Amarakavi is a 1952 Indian Tamil language film produced and directed by F. Nagoor. The film stars M. K. Thyagaraja Bhagavathar and T. R. Rajakumari. It was released on 9 February 1952.

== Cast ==
Adapted from the film credits.

- Male cast
- M. K. Thyagaraja Bhagavathar as Amaran / Amarakavi
- N. S. Krishnan as Amaran's friend
- M. G. Chakrapani as Rajaguru
- K. Thangavelu as Amaran's friend
- Gundu Karuppaiah as Chettiyar
- Kottapuli Jayaraman as
- K. P. Kesavan
- M. S. Karupaiah
- Sethuraman
- Raja M. Dhandapani
- Thirupathi
- Loose Arumugam
- Goshi-Dawood
- Thiyagarajan
- Muthu Ramalingam

- Female cast
- T. R. Rajakumari as Padmini
- B. S. Saroja as Princess Mallika
- P. K. Saraswathi as Dasi dancer
- T. A. Mathuram as Princess's servant
- K. S. Angamuthu as Kaliamma / Padmini's mother
- Lalitha-Padmini as Special Appearances in a song
- Subbuthayi
- Kumari Susheela

== Soundtrack ==
Music was composed by G. Ramanathan and T. A. Kalyanam.
The song "Uyirkalellam Inbamaayi" was composed in the Carnatic raga Jhankaradhvani.

§ **RECORDS**
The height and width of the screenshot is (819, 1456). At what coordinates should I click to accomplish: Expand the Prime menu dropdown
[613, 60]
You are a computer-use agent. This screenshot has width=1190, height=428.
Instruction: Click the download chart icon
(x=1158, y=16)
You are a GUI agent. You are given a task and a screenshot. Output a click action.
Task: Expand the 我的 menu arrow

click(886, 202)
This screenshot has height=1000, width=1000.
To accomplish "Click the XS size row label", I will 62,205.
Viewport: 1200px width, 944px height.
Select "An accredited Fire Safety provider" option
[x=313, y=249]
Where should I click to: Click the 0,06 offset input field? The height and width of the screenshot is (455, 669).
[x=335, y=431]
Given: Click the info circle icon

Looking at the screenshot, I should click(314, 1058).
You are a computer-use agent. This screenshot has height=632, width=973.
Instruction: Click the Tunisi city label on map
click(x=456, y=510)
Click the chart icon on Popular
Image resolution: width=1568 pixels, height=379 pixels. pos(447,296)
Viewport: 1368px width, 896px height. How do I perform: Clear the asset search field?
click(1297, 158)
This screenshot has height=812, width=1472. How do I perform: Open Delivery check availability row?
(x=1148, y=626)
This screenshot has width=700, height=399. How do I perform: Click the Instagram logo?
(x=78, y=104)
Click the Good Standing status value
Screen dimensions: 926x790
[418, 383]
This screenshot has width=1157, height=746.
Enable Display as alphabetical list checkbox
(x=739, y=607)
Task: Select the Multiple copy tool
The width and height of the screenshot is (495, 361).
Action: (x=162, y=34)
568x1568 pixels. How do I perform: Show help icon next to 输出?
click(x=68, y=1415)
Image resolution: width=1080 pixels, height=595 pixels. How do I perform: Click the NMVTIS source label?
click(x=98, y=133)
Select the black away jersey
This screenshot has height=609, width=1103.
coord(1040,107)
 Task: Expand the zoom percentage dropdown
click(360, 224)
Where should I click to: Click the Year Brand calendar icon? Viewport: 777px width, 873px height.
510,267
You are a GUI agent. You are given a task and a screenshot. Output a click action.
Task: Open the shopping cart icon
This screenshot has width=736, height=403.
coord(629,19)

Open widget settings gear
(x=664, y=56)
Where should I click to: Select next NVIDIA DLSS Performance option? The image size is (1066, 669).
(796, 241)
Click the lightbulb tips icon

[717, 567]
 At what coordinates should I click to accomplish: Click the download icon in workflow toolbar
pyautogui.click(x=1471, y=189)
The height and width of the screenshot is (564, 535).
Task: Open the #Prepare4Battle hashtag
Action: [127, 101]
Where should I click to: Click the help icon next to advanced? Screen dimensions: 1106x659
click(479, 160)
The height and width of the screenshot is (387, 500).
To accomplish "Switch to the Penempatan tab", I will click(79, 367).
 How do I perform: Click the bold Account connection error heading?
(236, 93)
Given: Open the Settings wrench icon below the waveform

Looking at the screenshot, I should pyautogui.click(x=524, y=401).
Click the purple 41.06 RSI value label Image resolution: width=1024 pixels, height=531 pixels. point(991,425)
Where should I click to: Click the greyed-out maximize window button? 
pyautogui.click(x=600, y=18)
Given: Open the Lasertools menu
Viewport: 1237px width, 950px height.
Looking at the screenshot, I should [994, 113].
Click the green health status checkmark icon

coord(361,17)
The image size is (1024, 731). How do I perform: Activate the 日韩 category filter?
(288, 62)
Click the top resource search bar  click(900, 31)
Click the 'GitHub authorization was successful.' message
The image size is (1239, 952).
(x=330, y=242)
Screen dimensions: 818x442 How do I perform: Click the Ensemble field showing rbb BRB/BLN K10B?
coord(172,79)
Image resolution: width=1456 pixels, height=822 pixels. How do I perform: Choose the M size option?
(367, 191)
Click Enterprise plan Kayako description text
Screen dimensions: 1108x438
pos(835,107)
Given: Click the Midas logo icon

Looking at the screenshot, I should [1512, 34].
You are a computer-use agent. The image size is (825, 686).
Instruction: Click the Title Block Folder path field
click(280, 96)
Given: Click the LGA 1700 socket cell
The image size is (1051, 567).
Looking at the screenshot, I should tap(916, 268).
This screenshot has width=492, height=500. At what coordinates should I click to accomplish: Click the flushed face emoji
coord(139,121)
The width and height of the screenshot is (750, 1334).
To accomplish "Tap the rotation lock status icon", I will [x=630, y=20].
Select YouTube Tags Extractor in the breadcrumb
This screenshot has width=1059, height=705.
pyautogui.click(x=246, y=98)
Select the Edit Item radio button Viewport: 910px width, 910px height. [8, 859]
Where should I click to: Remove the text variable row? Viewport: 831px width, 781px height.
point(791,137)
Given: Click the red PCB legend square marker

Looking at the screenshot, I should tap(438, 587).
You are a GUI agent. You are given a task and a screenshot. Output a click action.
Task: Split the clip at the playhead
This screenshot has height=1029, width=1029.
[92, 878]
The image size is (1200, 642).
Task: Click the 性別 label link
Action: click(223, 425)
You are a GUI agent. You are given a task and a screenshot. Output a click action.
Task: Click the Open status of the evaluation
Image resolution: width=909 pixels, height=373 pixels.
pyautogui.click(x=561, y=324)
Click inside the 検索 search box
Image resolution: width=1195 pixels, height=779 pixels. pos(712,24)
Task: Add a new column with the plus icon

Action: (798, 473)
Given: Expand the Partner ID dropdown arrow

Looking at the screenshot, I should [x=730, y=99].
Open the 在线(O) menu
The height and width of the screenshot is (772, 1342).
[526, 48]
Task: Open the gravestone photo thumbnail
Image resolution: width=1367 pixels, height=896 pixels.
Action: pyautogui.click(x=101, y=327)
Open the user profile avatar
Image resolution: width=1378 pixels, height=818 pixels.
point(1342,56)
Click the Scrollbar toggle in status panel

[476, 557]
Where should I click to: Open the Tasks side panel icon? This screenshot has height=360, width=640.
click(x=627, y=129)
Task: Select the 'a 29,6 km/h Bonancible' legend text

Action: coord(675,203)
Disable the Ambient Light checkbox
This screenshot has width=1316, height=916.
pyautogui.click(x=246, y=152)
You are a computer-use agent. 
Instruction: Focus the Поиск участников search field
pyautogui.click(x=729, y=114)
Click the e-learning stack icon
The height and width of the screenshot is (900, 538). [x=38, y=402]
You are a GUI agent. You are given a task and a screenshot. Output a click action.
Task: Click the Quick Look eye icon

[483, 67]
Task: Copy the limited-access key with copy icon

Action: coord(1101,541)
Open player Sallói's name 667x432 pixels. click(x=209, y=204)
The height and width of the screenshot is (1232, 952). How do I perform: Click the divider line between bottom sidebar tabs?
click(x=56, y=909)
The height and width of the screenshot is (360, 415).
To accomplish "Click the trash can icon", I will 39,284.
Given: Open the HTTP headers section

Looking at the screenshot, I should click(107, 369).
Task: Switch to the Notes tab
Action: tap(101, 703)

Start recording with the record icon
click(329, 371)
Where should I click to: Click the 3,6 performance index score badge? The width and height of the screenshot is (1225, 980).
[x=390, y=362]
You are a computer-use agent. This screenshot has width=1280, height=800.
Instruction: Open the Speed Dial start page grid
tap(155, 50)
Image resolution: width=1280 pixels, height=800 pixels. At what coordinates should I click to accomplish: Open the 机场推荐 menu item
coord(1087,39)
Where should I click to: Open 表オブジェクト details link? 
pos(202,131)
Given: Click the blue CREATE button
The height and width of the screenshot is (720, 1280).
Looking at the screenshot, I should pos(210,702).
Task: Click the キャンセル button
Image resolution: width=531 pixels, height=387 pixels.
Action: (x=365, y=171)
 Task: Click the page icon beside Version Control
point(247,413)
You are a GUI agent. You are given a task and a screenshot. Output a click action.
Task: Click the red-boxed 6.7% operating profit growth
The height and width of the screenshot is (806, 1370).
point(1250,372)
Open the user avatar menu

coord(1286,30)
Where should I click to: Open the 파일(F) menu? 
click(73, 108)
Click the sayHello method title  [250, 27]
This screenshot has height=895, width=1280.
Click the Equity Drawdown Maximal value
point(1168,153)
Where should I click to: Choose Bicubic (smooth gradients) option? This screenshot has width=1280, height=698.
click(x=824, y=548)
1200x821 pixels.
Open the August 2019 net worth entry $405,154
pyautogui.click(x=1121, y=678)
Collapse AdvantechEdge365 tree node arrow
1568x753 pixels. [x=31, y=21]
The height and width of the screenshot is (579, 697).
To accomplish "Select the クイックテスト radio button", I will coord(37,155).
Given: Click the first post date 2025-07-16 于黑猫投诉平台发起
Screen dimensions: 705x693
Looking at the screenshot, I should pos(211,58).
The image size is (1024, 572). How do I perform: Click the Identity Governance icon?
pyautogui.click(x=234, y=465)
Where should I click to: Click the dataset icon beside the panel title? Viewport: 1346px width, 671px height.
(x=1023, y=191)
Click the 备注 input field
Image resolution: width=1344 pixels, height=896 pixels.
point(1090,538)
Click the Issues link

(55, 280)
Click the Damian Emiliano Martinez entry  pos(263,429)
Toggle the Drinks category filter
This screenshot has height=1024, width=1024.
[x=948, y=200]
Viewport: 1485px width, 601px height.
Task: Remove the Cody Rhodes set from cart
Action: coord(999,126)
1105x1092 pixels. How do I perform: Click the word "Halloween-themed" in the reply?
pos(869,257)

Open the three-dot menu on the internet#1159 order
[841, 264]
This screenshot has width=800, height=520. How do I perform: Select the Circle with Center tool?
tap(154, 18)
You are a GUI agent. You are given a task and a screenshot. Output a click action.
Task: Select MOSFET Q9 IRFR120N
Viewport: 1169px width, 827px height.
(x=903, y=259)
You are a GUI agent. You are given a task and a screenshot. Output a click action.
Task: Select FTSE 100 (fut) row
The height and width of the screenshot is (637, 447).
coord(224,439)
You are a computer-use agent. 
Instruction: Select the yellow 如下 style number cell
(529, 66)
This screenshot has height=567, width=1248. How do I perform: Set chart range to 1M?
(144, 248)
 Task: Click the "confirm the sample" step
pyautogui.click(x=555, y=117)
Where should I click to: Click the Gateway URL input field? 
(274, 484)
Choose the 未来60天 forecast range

§ **THE TASK**
Copy the passage on Amarakavi from "Amarakavi is a" to "9 February 1952.", substituting "made" for "produced and directed". Use only the passage on Amarakavi.

§ **WRITTEN SOLUTION**
Amarakavi is a 1952 Indian Tamil language film made by F. Nagoor. The film stars M. K. Thyagaraja Bhagavathar and T. R. Rajakumari. It was released on 9 February 1952.